The machine consists of a seat on a track, attached to springs for resistance and outfitted with ropes and bars for balance and alignment. When performing exercises, the machine keeps the body in the correct position, providing tactile feedback to help us know when we’re in the right spot and hitting the right muscles.

The resistance created by the pulley and spring system can provide a more challenging strength and endurance workout than mat classes. It may also produce visible results sooner — arm, leg, and abdominal muscles can look firmer and defined within a dozen or so regular sessions.

If you are trying to lose weight, Pilates exercises can be done using a Reformer Machine that add cardio to your poses. This can help you to burn additional calories.


Who Should do Reformer Pilates?

The Reformer Pilates machine can look a bit overwhelming for beginners. But once you get familiar with how it works we promise you’ll enjoy how it guides your body to feel in control of each movement.

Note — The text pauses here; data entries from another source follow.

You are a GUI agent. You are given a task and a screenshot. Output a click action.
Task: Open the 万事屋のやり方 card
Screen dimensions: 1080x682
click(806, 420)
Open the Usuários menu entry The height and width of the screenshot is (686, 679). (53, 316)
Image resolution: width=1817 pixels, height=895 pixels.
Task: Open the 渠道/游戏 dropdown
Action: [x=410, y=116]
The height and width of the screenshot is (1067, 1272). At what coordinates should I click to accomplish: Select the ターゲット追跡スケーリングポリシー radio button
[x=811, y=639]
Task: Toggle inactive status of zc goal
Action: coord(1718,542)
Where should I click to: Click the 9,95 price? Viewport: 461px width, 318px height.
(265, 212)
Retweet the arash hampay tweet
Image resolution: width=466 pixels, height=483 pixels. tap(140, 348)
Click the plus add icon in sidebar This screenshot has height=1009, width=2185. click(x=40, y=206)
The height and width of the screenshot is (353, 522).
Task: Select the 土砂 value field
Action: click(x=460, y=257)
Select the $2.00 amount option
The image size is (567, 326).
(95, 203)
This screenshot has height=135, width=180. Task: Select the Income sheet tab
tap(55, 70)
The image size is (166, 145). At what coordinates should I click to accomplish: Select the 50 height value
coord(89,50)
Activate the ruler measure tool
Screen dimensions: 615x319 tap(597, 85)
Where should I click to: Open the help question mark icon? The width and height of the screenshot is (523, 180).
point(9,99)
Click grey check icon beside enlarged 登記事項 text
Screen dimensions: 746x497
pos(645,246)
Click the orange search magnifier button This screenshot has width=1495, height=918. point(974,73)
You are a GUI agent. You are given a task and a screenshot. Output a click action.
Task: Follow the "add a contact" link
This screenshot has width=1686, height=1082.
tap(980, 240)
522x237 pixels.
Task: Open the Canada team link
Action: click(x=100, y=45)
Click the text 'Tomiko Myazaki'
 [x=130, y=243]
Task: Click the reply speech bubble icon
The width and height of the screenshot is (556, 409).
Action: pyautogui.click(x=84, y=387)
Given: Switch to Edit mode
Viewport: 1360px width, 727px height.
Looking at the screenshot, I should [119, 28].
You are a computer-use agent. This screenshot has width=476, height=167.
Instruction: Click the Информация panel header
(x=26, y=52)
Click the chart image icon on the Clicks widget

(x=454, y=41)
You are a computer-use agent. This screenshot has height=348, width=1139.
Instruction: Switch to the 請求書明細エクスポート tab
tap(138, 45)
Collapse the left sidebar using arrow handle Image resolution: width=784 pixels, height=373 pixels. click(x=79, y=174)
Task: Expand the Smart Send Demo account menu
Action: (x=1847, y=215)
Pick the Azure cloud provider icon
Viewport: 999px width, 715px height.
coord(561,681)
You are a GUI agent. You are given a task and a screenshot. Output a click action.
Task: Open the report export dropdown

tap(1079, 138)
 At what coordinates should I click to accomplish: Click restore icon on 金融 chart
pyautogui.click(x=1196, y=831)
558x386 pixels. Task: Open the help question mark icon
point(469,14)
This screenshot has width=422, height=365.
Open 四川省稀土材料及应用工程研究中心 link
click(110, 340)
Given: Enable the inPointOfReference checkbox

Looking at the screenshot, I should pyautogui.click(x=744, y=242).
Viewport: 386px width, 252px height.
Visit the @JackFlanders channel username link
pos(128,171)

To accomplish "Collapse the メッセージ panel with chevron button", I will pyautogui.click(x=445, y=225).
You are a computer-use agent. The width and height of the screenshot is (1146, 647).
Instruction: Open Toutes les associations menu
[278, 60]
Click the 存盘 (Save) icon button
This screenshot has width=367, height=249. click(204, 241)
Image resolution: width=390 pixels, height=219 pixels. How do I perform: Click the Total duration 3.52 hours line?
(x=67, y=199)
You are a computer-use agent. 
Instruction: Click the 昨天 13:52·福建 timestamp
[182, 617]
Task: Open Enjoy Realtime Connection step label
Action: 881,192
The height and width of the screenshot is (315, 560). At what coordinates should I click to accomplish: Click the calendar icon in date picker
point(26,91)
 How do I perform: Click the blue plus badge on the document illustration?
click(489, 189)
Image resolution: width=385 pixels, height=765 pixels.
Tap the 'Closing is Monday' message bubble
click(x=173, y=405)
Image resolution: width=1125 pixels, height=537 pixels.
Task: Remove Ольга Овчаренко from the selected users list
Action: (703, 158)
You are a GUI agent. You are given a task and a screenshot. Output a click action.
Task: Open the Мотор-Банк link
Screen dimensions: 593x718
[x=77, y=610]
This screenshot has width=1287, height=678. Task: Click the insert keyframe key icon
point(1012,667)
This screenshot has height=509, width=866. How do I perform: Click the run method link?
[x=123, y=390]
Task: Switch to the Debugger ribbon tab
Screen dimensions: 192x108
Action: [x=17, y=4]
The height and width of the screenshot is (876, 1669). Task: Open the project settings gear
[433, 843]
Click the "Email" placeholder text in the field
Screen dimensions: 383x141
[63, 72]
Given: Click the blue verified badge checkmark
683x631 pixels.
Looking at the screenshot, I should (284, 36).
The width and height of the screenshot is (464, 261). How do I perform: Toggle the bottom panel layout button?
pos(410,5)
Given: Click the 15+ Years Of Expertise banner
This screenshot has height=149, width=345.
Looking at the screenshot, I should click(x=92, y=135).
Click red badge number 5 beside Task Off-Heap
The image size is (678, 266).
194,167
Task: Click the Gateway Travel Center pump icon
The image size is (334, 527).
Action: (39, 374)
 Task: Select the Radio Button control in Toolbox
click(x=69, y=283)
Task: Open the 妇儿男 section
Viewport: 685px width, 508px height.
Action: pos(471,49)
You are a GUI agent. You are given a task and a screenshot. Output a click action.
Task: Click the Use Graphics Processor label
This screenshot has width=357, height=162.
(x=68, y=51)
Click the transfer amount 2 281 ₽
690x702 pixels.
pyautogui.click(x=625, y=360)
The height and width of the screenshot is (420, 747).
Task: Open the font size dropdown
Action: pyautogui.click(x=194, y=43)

In no time you’ll be feeling like an acrobat swinging from the bars like a pro.

Reformer Pilates a great place to start whatever your level of fitness. All the exercises can be progressed and regressed to the individual being taught. This will enable you to be challenged, thus strengthening you in multiple ways and setting you up to achieve your fitness goals.

From rehab clients that needs the support of the springs to enhance their recovery, to desk workers that sit too much and pro athletes. Reformer Pilates is complementary to all lifestyle

Aerial Pilates

Historically, Aerial Arts were exclusively taught within the circus arena. However, more recently, modern circus inspired by Cirque du Soleil has adopted many aerial techniques, which has brought this exquisite art to a larger audience. Aerialists use many different Pilates based methods to train and condition their bodies for gravity-defying circus performances. Aerial Pilates was born because many people loved the fitness benefits of Aerial training without the desire to become an Aerialist.

Aerial Pilates is a fusion of Pilates and Aerial Silks.  Aerial workouts are performed with the assistance of an aerial silk or hammock/swing suspended from the ceiling – but typically only a few inches off the ground. Participants sit, lie, stand, climb and hang from the swing in a variety of poses designed to lengthen and strengthen the body. Although it can be a little bit intimidating to climb into the swing for the first time, these props are constructed out of high-density nylon and intended to support over 1000 pounds.  Strong ropes and carabiners ensure that the swing (and handles, if applicable) are safely secured to the support system of the building and the entire set-up is completely safe

Aerial Pilates is a fun, challenging workout that introduces anti-gravity benefits such as decompression of the spine and joints, increased stretching and elongation and core strength building. Drawing various elements from flexibility training, yoga, strength training as well as aerial arts; it’s not only a fun way to lose weight and stay fit, but also a great training tool for athletes particularly those in need of rehabilitation.

Everyone is different, and some people may be able to gain balance faster than others, however with a little work, most people gain their balance within the first session.  The benefits are worth a bit of perseverance and you’ll leave feeling a sense of wild achievement.

Shanti-Som Wellbeing Retreat Reformer Pilates

Conclusion on Pilates Workout 

We think a combination of Yoga and Pilates movement is a great way to exercise body and mind for a holistic approach to a healthy lifestyle. At Shanti-Som we encourage our guests to try the Reformer Pilates machine as well as Aerial workouts with the guidance of our Fitness Trainer to see how easy and fun it is to use, plus you’ll feel instant results.